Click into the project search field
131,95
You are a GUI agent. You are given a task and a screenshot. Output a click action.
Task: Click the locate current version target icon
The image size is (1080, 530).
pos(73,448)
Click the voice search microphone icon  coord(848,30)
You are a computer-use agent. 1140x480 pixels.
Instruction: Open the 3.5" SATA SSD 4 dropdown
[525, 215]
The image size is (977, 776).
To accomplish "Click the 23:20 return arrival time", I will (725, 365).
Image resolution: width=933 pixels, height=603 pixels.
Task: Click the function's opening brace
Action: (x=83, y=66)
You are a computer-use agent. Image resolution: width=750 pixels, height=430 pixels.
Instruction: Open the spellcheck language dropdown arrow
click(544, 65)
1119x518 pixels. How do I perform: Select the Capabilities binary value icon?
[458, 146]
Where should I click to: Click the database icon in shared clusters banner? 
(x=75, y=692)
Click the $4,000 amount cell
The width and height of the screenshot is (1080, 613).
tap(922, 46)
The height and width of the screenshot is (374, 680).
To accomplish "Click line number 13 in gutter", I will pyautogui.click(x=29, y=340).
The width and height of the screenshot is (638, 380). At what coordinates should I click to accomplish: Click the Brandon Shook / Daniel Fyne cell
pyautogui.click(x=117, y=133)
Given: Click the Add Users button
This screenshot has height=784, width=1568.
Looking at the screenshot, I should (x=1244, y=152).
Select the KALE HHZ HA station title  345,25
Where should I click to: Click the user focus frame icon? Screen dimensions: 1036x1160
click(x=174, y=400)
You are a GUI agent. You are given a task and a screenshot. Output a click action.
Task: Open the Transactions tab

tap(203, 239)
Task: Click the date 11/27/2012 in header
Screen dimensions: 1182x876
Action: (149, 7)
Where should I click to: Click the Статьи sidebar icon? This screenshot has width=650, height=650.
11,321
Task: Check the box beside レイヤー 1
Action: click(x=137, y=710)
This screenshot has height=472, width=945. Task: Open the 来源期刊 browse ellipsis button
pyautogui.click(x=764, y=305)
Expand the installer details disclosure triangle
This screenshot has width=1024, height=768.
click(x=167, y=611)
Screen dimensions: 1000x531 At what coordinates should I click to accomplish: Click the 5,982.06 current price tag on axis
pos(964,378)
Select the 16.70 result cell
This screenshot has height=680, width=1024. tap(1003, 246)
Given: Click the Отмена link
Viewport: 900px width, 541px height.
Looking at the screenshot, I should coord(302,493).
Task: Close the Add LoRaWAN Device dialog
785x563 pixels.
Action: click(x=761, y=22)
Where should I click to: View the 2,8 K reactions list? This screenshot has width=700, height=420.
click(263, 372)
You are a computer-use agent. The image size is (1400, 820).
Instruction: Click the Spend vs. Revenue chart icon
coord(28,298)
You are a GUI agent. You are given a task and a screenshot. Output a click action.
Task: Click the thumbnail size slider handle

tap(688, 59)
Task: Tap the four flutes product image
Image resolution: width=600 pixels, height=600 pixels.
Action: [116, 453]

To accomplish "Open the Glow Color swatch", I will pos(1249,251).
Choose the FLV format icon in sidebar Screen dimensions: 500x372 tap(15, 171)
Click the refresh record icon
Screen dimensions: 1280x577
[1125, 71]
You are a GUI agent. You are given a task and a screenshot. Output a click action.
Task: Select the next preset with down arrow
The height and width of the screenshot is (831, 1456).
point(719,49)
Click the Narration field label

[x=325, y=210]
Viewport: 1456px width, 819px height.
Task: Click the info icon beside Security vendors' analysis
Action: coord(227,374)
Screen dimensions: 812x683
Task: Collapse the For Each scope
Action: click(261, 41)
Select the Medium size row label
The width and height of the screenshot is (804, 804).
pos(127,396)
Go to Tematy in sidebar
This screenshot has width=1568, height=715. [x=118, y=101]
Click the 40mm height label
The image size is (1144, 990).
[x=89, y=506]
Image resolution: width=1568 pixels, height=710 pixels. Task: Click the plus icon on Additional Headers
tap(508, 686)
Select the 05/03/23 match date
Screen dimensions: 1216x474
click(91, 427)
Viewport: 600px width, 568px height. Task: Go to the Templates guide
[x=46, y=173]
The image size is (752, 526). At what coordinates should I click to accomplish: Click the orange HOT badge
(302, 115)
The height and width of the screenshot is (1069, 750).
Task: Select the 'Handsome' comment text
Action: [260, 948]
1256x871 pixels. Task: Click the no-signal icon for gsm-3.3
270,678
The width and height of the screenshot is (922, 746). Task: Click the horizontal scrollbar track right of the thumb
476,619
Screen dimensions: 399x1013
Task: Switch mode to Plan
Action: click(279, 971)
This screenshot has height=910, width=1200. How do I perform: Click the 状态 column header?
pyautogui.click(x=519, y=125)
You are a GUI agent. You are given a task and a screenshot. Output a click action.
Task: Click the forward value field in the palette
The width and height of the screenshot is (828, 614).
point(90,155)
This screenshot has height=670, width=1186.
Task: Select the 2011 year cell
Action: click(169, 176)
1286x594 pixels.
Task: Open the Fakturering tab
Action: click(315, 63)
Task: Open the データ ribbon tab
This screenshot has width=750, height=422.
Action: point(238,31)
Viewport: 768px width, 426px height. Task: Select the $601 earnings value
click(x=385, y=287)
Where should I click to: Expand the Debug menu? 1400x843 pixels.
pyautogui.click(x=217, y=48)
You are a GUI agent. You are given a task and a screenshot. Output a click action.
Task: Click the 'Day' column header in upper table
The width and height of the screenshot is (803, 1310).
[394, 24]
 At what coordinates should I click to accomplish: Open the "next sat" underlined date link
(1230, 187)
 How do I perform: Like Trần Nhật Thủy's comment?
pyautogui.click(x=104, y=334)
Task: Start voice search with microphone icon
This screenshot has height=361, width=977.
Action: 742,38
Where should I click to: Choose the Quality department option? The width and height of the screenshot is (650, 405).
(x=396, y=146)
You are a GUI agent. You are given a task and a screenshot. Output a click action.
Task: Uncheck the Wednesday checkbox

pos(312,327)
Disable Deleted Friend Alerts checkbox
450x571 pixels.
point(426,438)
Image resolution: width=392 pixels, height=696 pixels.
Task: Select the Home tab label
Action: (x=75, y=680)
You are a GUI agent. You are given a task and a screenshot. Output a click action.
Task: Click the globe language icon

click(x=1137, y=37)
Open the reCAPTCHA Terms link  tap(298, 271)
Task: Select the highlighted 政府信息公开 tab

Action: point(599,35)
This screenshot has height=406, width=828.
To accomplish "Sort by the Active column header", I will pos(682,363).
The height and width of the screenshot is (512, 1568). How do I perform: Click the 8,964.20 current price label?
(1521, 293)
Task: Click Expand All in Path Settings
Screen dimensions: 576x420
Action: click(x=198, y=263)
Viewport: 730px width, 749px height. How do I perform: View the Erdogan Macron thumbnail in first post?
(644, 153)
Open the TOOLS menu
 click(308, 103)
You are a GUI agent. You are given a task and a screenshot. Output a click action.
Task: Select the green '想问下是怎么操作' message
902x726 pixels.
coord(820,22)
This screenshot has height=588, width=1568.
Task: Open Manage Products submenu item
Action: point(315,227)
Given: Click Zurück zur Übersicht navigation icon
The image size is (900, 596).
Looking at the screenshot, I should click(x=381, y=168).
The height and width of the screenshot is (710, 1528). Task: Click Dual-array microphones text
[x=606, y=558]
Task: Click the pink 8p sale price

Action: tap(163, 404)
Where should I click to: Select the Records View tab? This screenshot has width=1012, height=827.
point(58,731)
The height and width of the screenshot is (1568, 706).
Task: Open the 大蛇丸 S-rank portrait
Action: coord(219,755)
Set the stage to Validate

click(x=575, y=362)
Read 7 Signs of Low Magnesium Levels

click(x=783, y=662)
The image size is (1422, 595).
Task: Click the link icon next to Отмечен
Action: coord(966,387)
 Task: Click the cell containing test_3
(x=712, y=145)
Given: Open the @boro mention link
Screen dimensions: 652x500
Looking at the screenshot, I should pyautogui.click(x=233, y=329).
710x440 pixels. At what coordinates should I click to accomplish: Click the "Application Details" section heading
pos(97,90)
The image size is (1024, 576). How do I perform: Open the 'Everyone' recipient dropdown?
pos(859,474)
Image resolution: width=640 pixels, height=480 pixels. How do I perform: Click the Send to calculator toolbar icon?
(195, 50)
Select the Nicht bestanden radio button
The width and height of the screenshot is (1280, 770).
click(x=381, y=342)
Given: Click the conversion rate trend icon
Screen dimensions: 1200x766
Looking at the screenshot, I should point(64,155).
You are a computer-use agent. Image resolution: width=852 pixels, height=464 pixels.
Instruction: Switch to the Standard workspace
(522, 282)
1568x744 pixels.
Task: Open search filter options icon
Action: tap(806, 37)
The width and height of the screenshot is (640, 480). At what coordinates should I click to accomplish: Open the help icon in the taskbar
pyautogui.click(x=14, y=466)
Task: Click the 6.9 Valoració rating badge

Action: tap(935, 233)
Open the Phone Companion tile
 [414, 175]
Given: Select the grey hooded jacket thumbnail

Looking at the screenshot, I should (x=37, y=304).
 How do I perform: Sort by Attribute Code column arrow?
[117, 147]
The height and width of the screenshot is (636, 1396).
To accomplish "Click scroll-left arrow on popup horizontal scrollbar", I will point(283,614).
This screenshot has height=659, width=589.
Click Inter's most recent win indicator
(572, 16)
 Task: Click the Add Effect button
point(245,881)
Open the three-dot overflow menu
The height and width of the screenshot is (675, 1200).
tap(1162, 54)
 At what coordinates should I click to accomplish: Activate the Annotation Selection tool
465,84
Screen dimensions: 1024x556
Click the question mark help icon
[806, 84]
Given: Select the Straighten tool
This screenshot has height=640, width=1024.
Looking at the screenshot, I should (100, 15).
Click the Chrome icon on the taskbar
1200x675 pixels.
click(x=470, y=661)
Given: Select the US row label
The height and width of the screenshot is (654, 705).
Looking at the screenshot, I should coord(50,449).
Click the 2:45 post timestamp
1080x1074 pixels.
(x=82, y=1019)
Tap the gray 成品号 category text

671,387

----

For this exercise, copy each line from the listing above that has the word "with".

Task: Select the next preset with down arrow
Task: Start voice search with microphone icon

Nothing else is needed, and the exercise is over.